Numerous incidents of beatings, abuse, and humiliation of Black servicemen during this period were duly chronicled by the nation’s vibrant African American press. But the stories that dominated the front pages of the Pittsburgh Courier, the Chicago Defender, the New York Amsterdam News, the Baltimore Afro-American, and others were generally ignored by a white press that was indifferent to the mistreatment of Black veterans. Many white editors seemed to consider such occurrences either too routine to be newsworthy—or too shameful to publicize. Newspapers in the South, particularly in smaller communities, shared an attitude that the returning Black GIs needed to be reminded of their proper place.
The Columbia story was page-one news in the Nashville papers. The Nashville Banner declared: “Highway Patrolmen and Guardsmen Bring Rioting Negroes Under Control.” In an editorial, the local Columbia Daily Herald warned that “the white people of the South” would not tolerate this sort of effrontery from Blacks: “The Negro has not a chance of gaining supremacy over a sovereign people and the sooner the better element of the Negro race realize this, the better off the race will be.”

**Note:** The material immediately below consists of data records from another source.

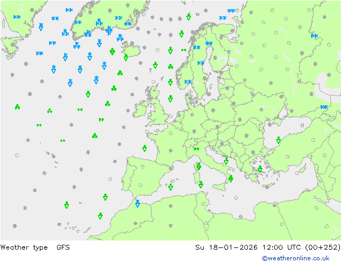This screenshot has width=341, height=263.
Task: Click the green rain symbol on Black Sea coast
Action: click(279, 140)
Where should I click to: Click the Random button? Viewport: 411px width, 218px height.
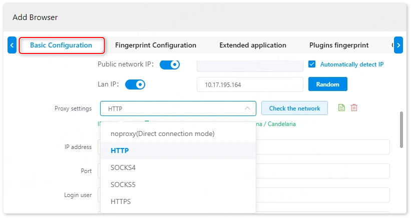(x=327, y=85)
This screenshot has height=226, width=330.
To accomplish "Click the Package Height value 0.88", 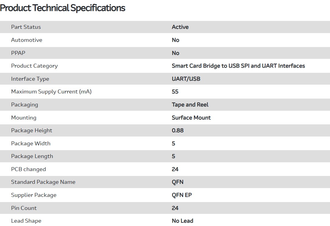I will (178, 130).
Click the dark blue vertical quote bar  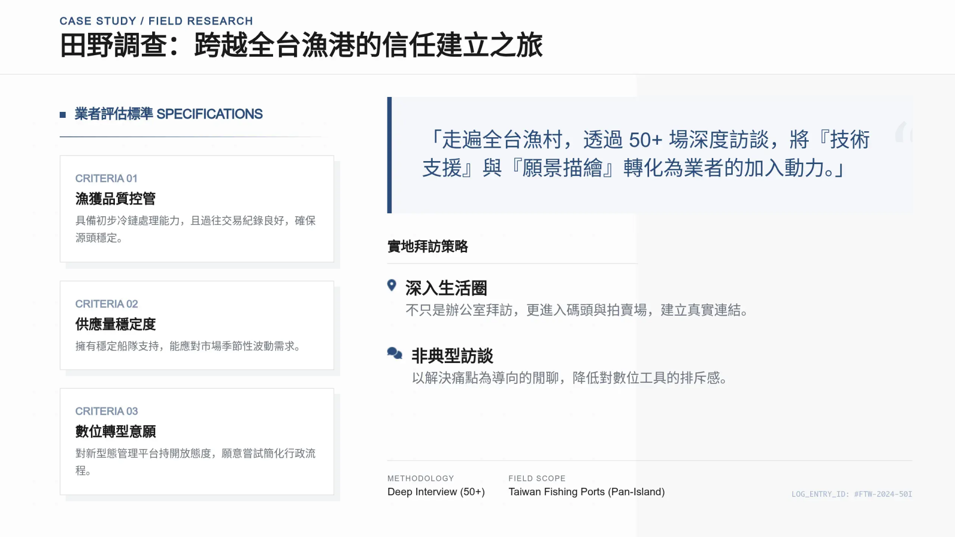tap(389, 155)
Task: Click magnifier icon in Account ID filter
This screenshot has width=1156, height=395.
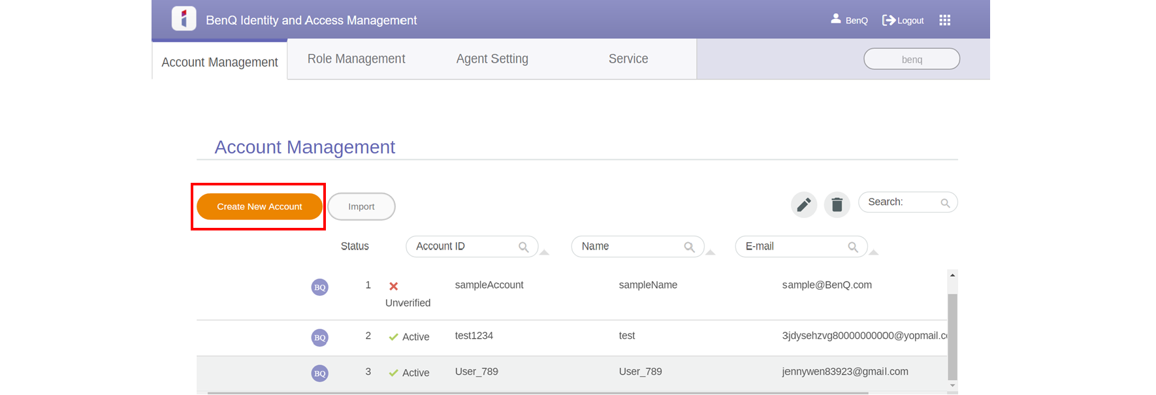Action: pyautogui.click(x=523, y=247)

Over the course of the next several days, testimony was coerced from the Mink Slide prisoners by means of threats and beatings. Two were shot dead in the sheriff’s office for allegedly trying to escape. Bomar later explained how he subdued a third prisoner during the fatal scuffle in the sheriff’s office: “I pulled out my pistol and put my foot on his neck and told him to lay there and not give us any more trouble.” No one was ever charged in the killing of the two prisoners, but twenty-five Black men, seemingly selected at random, were charged with the attempted murder of the four lightly injured Columbia policemen. Of those twenty-five, at least nine were veterans.
The NAACP’s Walter White knew that he had to change the narrative. His organization had experienced a period of exponential growth during the war years, its membership rolls ballooning from about 50,000 in 1940 to 400,000 by 1946. White was a savvy political operator with many friends in high places. He understood the moment and also the need to rally public opinion to his cause. Soon after the violence in Tennessee, White formed the National Committee for Justice in Columbia and recruited former first lady Eleanor Roosevelt as co-chair. Albert Einstein, Sinclair Lewis, Henry Luce, Helen Hayes, Langston Hughes, and Joe Louis were among the notables who lent their name to the cause. White also orchestrated a letter-writing campaign to the White House and to Attorney General (and future Supreme Court justice) Tom Clark, a Texan who was sympathetic to civil rights. But White was still having trouble getting the national press to pay attention to the emerging civil rights struggle, which he knew would be critical in swaying public opinion and building momentum for legislative change.